[Opening Exercise text section]

The programme, described as a workforce partner alliance, will use some of the US$5 billion ($6.79 billion) in federal funding set aside for a new National Semiconductor Technology Center (NSTC). The NSTC plans to award grants to as many as 10 workforce development projects with budgets of US$500,000 to US$2 million.

The center also will launch additional application processes in the coming months, and officials will determine the total level of spending once all the proposals have been considered. 

The money comes from the 2022 Chips and Science Act, a landmark law that set aside US$39 billion in grants to boost US chipmaking, plus US$11 billion for semiconductor research and development, including the NSTC. Firms have pledged to invest more than 10 times that in response to the incentives — a surge that’s set to reshape the global supply chain for semiconductors. Monday’s effort is the legislation’s first workforce-focused funding opportunity.

Industry and government officials have warned that those new factories could falter without significant investment in labour. Some estimates project that the US will be short 90,000 technicians by 2030 — when the country aims to produce at least a fifth of the world’s most advanced chips. 

“It is imperative that we develop a domestic semiconductor workforce ecosystem that can support the industry’s anticipated growth,” said Michael Barnes, senior manager of workforce development programmes at Natcast, the nonprofit organisation set up to operate the NSTC.

[Closing Exercise text section]
[Opening Supplied material section]

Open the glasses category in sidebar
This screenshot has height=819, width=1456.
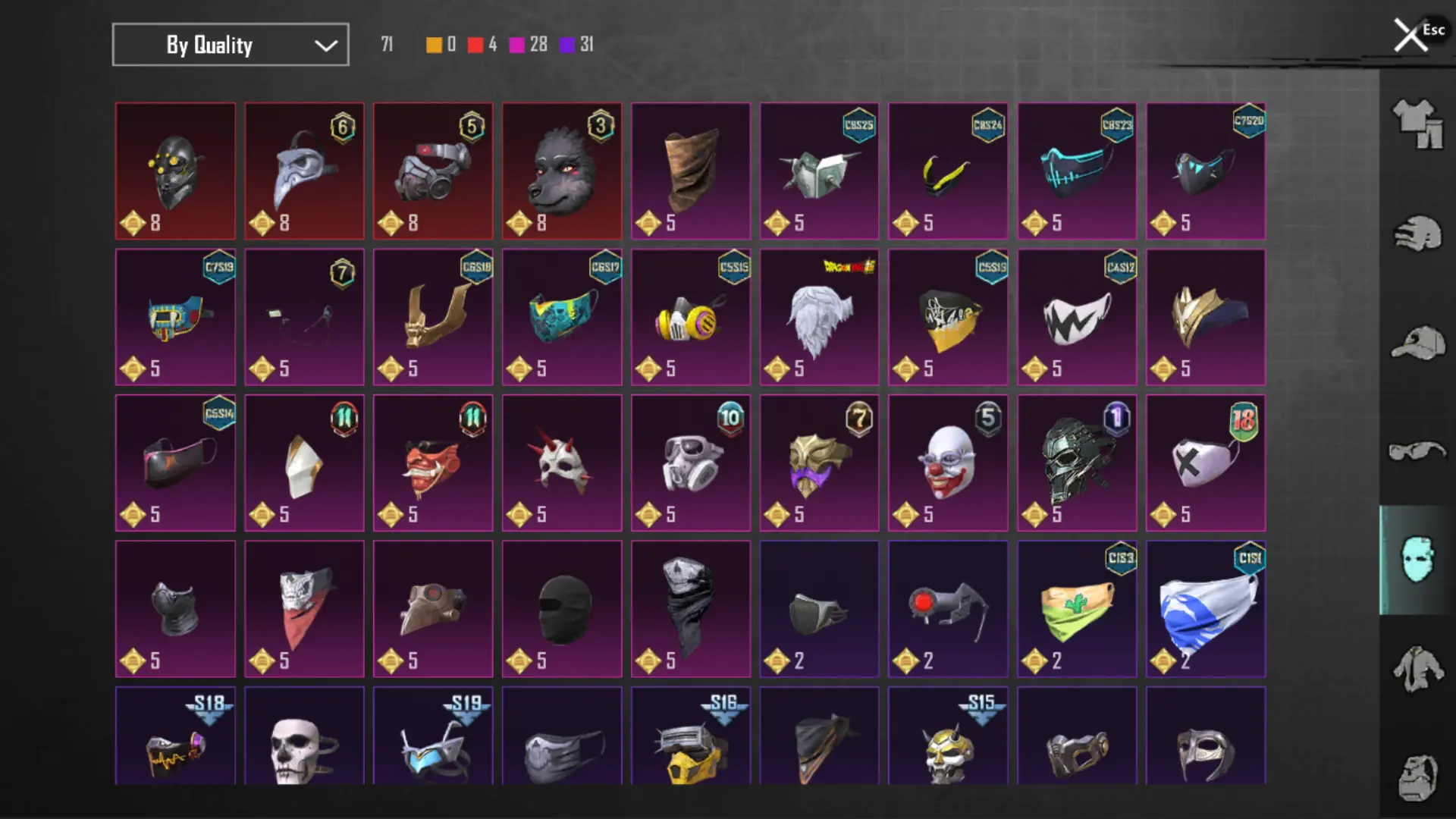1417,451
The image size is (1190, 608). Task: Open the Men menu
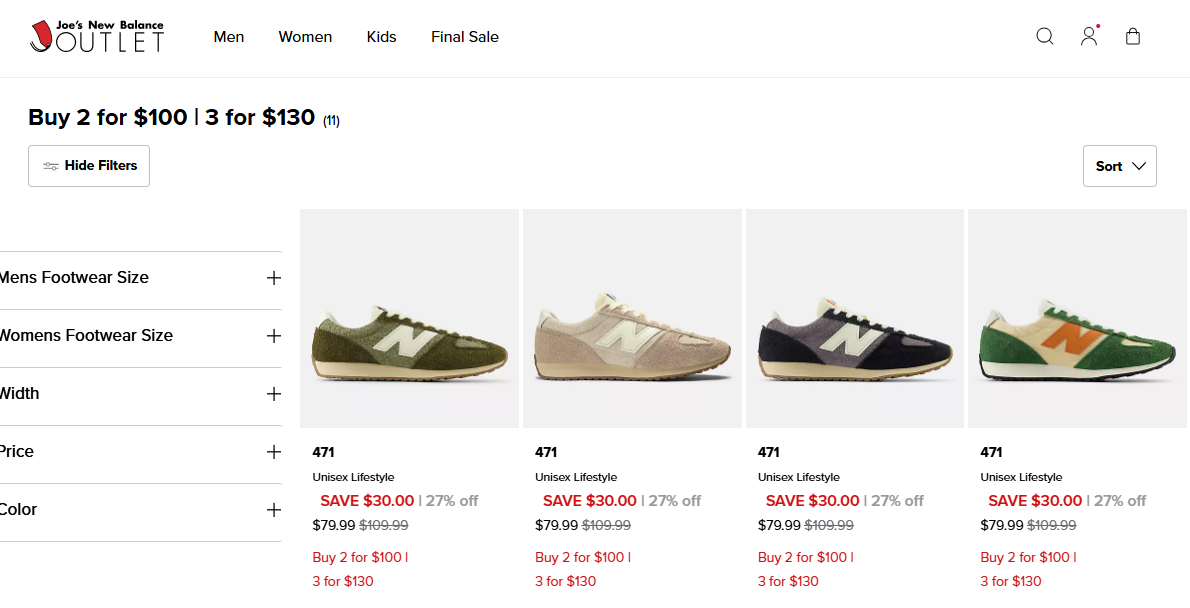[229, 37]
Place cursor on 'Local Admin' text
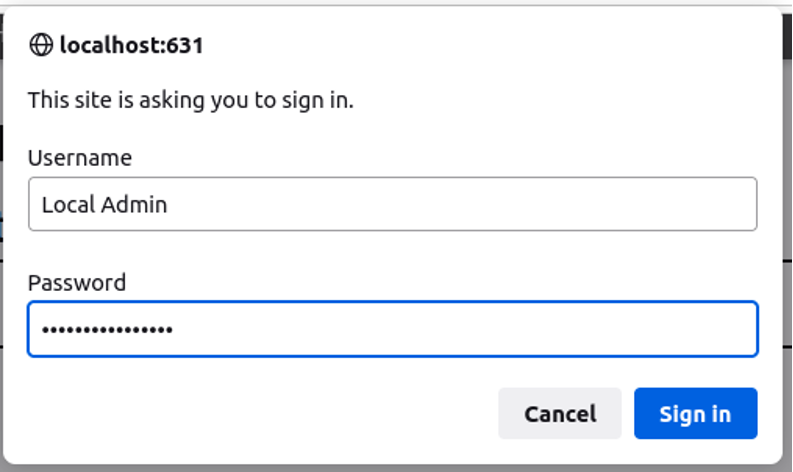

[Closing Supplied material section]

Requirement => Print the stretch of the semiconductor funding text from "The money comes" through "most advanced chips.", word for word. Draw only on the semiconductor funding text, not on the records.

Response to this exercise =>
The money comes from the 2022 Chips and Science Act, a landmark law that set aside US$39 billion in grants to boost US chipmaking, plus US$11 billion for semiconductor research and development, including the NSTC. Firms have pledged to invest more than 10 times that in response to the incentives — a surge that’s set to reshape the global supply chain for semiconductors. Monday’s effort is the legislation’s first workforce-focused funding opportunity.

Industry and government officials have warned that those new factories could falter without significant investment in labour. Some estimates project that the US will be short 90,000 technicians by 2030 — when the country aims to produce at least a fifth of the world’s most advanced chips.